One of the contexts of the Bible is its supernaturalism. The biblical writers believed in an active, animate spiritual world. That world was home to a lot more than the triune God, angels, Satan, and demons. It included other gods (i.e., the gods of the nations were not merely idols) and territorial spiritual beings that were not demons—and were, in fact, superior to demons. It included what we think of as ghosts, who could appear visibly, and even physically, and communicate to the embodied living world of which they had once been a part. For the biblical writers, divine beings could eat, drink, fight, and produce offspring with humans (e.g., Genesis 6:1–4; 18:1–8; 19:1–11; 32:22–32; Num. 13:32–33; 2 Pet 2:4–10; Jude 1:6–7).
Facing up to the Bible’s “weird” passages
In the biblical-theological worldview, the supernatural unseen realm had its own pecking order. Scripture never says that such intelligent beings always had the same agenda, either. The members of the heavenly host were also created in God’s image (the plurality language of Gen 1:26 isn’t about the Trinity), so they possess free will, the ability to make decisions. Their acts and attitudes are not programmed and predestinated. They believe they can defeat the plans of God, or at least forestall them indefinitely, at great pain to him and great cost to humanity (eternal and otherwise).
Let’s face it—we just don’t think like that. The above isn’t the supernatural world of most Christian traditions. That doesn’t matter if we’re sincere about reading Scripture through the cognitive framework of its writers and original intended audience. But in many cases, especially in evangelical academic biblical scholarship, the supernatural thinking of the biblical writers has been something to explain away or avoid. I’ve seen it hundreds of times over the course of twenty years of sustained focused study as a biblical scholar. There are many creative ways to explain away what the text plainly says in various “weird” passages. But understanding Scripture isn’t about making it palatable or comfortable to modern readers. It’s about discerning what the biblical writer believed and was seeking to communicate to readers who thought the same way.
Are we sincere about biblical authority?
To be blunt, most Christians think themselves believers in the supernatural because they believe in the Trinity, Satan, angels, and demons. They profess Christ and believe in God—and that’s the extent of what they truly think is real in terms of the supernatural. They affirm what they need to affirm to call themselves Christians. The rest is too scary or weird, or perhaps simply superstitious.

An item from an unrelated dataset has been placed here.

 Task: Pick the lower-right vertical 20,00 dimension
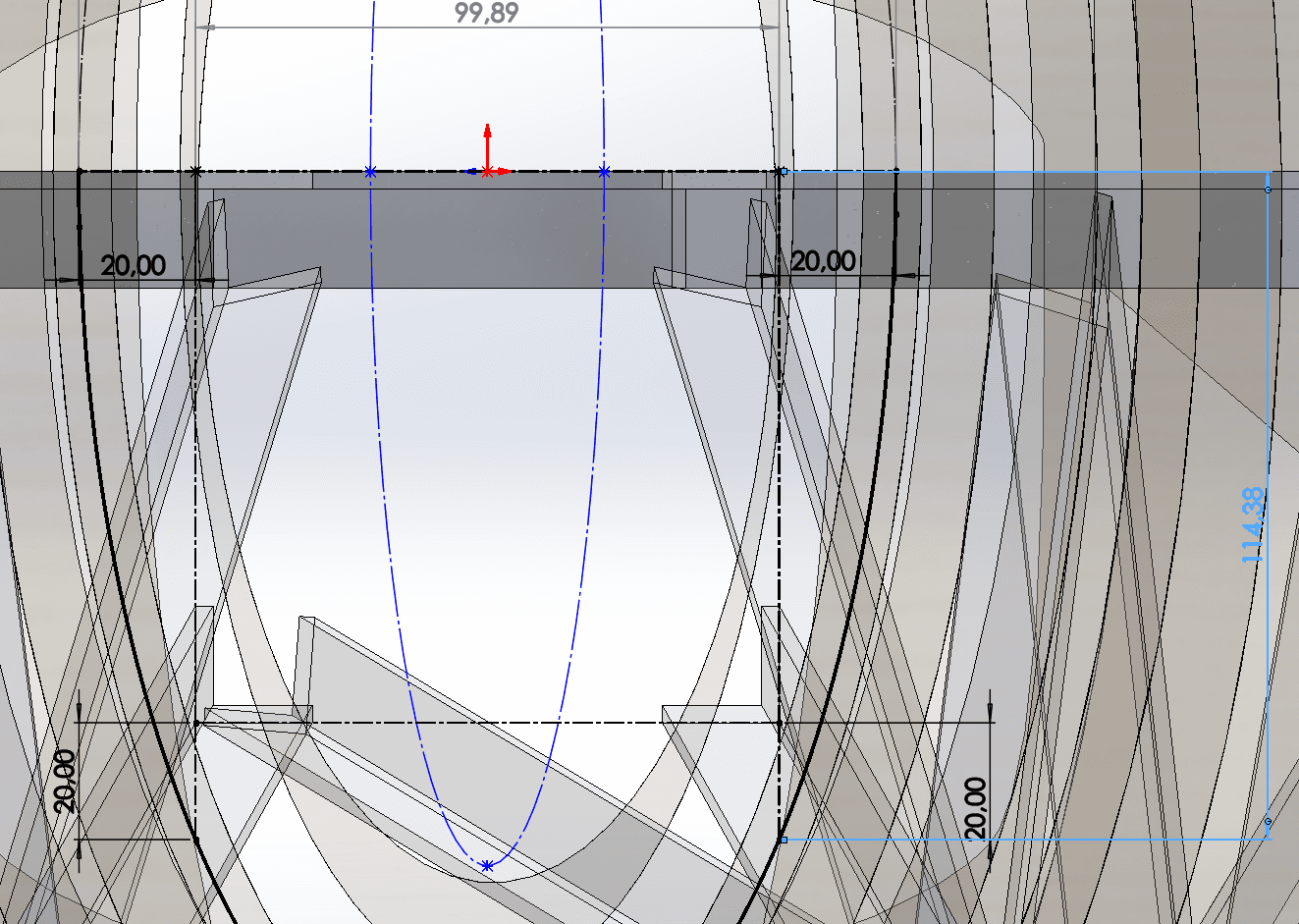pos(975,807)
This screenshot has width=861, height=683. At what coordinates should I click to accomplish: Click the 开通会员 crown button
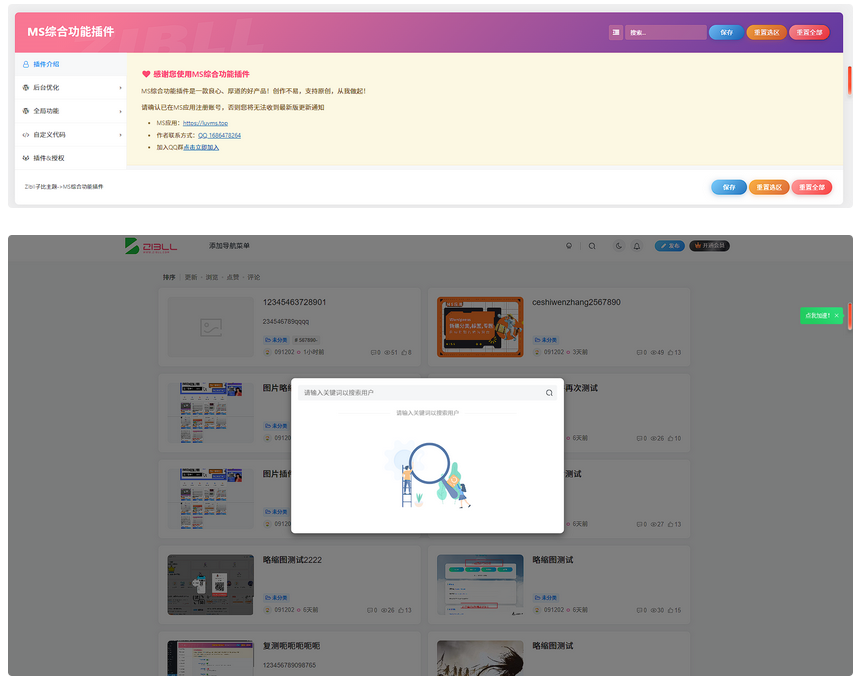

When it comes to the supernatural, the question every Christian who says they believe in biblical inspiration and authority is simple: How much of what biblical characters and writers believed about the supernatural world do I believe? Put negatively: How much of what biblical characters and writers believed about the supernatural world do I feel comfortable dismissing as a modern person? The answer to these questions will tell you how serious you are about biblical authority in such matters.